A PEC 221/19 foi aprovada em segundo turno por 461 votos favoráveis e 19 contrários. Já no primeiro turno, o placar foi de 472 votos a favor e 22 contra. A proposta agora segue para análise do Senado Federal.

O texto aprovado é um substitutivo apresentado pelo deputado federal Leo Prates (Republicanos-BA), reunindo pontos da proposta original do deputado Reginaldo Lopes (PT-MG), que defendia jornada de 36 horas semanais, além da PEC 8/25, apresentada pela deputada Érika Hilton (PSOL-SP), que previa jornada em quatro dias.

Na bancada federal de Mato Grosso, todos os oito deputados votaram favoravelmente à proposta.

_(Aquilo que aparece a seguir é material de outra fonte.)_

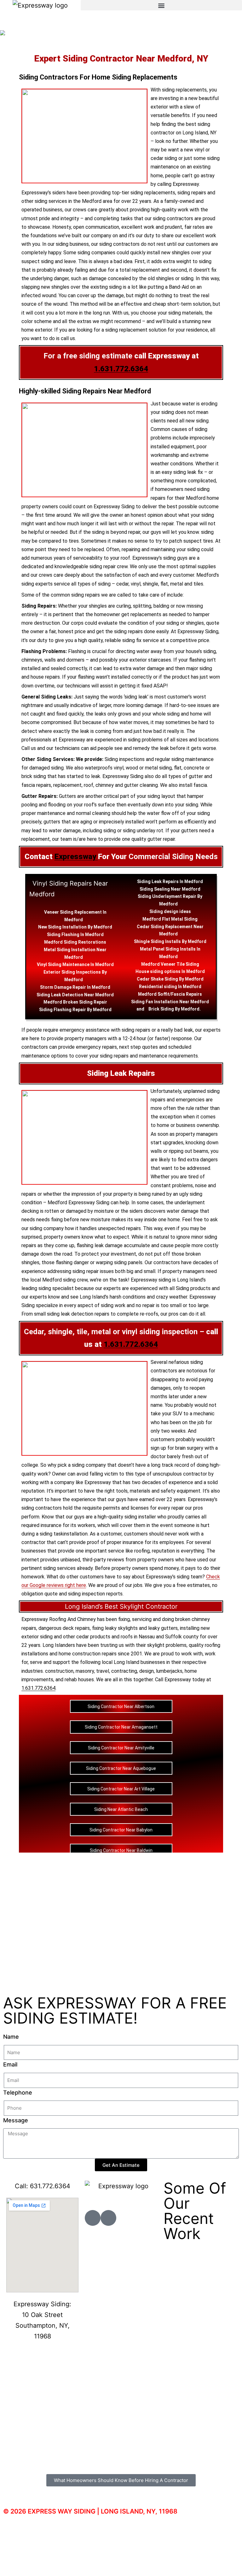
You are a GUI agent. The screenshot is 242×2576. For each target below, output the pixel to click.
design (171, 911)
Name (11, 2036)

Confira como votaram os parlamentares de MT:

  • Coronel Assis (PL) – Sim
  • Coronel Fernanda (PL) – Sim
  • Emanuel Pinheiro Neto (PSD) – Sim
  • Fabio Garcia (União Brasil) – Sim
  • José Medeiros (PL) – Sim
  • Juarez Costa (Republicanos) – Sim
  • Nelson Barbudo (Podemos) – Sim
  • Rodrigo da Zaeli (PL) – Sim

Com isso, Mato Grosso registrou votação unânime favorável entre seus representantes na Câmara dos Deputados.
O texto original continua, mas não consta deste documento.